A decade later, ties between the world’s two most populous nations are almost completely broken. Continued border incursions flared into a ferocious clash in 2020 that threatened to lead to all-out war. Mr. Modi, a strongman who controls every lever of power in India and has expanded its relations with many other countries, appears uncharacteristically powerless in the face of the rupture with China.

As Mr. Modi seeks a third term in an election that begins on Friday, the tensions weigh heavily on the overarching narrative of his campaign: that he is making India a major global power and, by extension, restoring national pride.
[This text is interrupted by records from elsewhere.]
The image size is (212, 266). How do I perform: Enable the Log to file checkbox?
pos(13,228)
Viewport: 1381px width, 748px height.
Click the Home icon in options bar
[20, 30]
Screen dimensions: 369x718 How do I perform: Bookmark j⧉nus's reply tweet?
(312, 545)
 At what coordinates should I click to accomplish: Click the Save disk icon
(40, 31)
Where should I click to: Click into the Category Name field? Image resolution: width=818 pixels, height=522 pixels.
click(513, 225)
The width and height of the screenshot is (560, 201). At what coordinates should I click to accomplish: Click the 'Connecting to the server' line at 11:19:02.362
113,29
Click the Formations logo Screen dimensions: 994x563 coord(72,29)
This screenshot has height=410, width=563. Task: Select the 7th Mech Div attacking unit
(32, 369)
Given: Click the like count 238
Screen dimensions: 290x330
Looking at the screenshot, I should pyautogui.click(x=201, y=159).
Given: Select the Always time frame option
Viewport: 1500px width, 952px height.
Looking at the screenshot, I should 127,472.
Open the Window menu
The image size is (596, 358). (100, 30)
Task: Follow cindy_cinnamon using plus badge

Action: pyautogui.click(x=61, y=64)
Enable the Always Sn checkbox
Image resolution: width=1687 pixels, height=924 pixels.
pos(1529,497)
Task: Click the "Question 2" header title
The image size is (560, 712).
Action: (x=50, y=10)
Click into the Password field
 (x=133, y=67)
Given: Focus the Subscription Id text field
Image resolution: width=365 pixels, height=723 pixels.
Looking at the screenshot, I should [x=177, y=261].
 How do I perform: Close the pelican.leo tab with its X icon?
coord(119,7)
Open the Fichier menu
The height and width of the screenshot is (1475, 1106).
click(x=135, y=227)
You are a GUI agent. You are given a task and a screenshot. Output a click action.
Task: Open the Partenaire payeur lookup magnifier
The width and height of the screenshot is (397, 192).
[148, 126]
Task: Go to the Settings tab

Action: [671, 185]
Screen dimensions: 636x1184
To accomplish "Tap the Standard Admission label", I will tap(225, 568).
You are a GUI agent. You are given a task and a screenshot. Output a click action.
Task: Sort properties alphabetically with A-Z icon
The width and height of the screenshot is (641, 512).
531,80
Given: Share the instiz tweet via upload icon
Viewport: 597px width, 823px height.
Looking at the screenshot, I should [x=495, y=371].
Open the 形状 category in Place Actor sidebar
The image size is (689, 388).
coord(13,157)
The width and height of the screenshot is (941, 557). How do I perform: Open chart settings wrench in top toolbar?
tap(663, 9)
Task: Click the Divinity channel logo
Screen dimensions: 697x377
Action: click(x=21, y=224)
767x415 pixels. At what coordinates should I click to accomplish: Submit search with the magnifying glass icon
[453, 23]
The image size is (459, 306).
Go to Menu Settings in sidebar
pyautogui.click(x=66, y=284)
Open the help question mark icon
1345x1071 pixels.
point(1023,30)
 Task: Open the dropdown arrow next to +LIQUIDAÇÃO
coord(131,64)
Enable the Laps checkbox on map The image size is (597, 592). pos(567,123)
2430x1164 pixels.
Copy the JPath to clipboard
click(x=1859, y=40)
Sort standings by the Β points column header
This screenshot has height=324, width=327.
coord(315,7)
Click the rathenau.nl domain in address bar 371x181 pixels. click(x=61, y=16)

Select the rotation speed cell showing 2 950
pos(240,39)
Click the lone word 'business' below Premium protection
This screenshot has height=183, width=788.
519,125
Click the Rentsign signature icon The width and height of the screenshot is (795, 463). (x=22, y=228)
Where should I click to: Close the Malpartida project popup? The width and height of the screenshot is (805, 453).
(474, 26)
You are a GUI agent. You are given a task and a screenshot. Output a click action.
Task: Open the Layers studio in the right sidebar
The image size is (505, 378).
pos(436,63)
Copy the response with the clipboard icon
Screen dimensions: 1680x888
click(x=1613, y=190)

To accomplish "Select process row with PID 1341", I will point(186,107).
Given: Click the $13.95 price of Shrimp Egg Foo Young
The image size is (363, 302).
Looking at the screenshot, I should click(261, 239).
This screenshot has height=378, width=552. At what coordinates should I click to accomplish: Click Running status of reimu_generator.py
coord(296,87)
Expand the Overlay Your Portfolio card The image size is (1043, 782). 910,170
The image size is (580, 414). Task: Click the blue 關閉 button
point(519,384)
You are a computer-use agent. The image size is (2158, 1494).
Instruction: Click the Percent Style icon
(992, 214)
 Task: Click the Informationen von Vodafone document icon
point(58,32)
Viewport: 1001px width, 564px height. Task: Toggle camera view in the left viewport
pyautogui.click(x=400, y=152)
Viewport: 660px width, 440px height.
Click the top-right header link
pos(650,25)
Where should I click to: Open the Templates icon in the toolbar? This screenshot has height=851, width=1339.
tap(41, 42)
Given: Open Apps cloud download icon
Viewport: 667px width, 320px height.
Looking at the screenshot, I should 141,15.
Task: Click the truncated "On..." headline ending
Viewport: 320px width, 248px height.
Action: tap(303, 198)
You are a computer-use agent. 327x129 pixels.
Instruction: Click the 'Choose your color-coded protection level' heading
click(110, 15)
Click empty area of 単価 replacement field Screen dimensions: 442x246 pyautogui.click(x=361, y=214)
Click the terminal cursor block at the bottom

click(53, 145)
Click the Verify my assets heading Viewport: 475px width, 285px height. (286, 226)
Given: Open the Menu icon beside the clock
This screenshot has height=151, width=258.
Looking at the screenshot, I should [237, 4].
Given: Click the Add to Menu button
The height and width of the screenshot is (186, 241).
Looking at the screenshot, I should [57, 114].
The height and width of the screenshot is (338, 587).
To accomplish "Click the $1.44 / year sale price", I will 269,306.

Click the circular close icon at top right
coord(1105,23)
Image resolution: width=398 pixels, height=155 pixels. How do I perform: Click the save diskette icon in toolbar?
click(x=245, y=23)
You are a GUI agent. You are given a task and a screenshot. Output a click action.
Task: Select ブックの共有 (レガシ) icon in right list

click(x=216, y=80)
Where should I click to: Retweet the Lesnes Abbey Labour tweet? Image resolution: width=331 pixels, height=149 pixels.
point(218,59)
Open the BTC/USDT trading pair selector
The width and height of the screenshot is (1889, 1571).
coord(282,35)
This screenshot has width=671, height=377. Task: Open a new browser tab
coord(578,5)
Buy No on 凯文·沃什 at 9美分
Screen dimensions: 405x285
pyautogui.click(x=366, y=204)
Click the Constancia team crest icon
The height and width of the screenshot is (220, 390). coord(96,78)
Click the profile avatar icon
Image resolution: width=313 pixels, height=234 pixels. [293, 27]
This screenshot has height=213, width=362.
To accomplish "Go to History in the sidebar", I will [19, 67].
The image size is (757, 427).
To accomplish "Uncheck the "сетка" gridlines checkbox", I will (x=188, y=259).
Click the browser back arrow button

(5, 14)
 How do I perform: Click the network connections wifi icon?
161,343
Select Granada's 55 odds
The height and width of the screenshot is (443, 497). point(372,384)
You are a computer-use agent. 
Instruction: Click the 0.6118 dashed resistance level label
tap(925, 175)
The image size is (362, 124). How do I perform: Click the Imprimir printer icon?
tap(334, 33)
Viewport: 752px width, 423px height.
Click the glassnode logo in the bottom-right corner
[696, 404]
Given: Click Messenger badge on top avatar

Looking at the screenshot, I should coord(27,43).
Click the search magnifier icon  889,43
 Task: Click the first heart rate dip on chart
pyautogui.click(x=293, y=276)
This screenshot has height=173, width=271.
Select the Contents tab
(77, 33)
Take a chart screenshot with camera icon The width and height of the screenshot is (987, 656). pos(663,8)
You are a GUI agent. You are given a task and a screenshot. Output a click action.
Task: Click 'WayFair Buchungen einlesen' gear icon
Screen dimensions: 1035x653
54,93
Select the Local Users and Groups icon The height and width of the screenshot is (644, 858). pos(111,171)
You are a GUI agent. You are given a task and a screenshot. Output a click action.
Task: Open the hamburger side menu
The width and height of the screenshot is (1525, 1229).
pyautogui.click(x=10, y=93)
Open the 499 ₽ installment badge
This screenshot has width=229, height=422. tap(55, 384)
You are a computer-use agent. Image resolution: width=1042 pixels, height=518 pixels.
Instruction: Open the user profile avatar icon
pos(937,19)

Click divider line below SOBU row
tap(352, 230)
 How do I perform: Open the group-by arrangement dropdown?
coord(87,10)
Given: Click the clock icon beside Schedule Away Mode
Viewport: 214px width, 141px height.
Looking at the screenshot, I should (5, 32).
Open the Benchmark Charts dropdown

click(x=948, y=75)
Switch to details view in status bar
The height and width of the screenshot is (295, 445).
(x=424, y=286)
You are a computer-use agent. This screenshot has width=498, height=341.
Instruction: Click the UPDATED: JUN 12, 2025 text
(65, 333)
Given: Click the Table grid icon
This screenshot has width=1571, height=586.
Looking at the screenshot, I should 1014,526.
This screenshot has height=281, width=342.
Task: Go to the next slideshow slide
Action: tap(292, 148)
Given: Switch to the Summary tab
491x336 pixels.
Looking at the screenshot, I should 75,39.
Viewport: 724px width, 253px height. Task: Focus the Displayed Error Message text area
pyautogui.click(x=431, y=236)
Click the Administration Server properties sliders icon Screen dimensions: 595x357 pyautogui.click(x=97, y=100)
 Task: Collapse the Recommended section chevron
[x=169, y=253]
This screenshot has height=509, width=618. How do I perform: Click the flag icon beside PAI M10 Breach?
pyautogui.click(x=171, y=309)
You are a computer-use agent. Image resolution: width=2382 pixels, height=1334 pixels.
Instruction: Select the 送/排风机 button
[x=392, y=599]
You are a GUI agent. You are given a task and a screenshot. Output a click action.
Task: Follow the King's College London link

Far from the 2,100-mile border, along every avenue where India seeks to expand, China looms as a fierce competitor.

Mr. Modi hosting Mr. Xi in Ahmedabad on the Indian leader’s birthday in 2014.Credit…Amit Dave/Reuters

In India’s own backyard in South Asia, China has used its vast resources — the fruits of economic reforms introduced decades before India’s — to challenge Indian pre-eminence, courting partners through infrastructure deals and gaining access to strategic ports.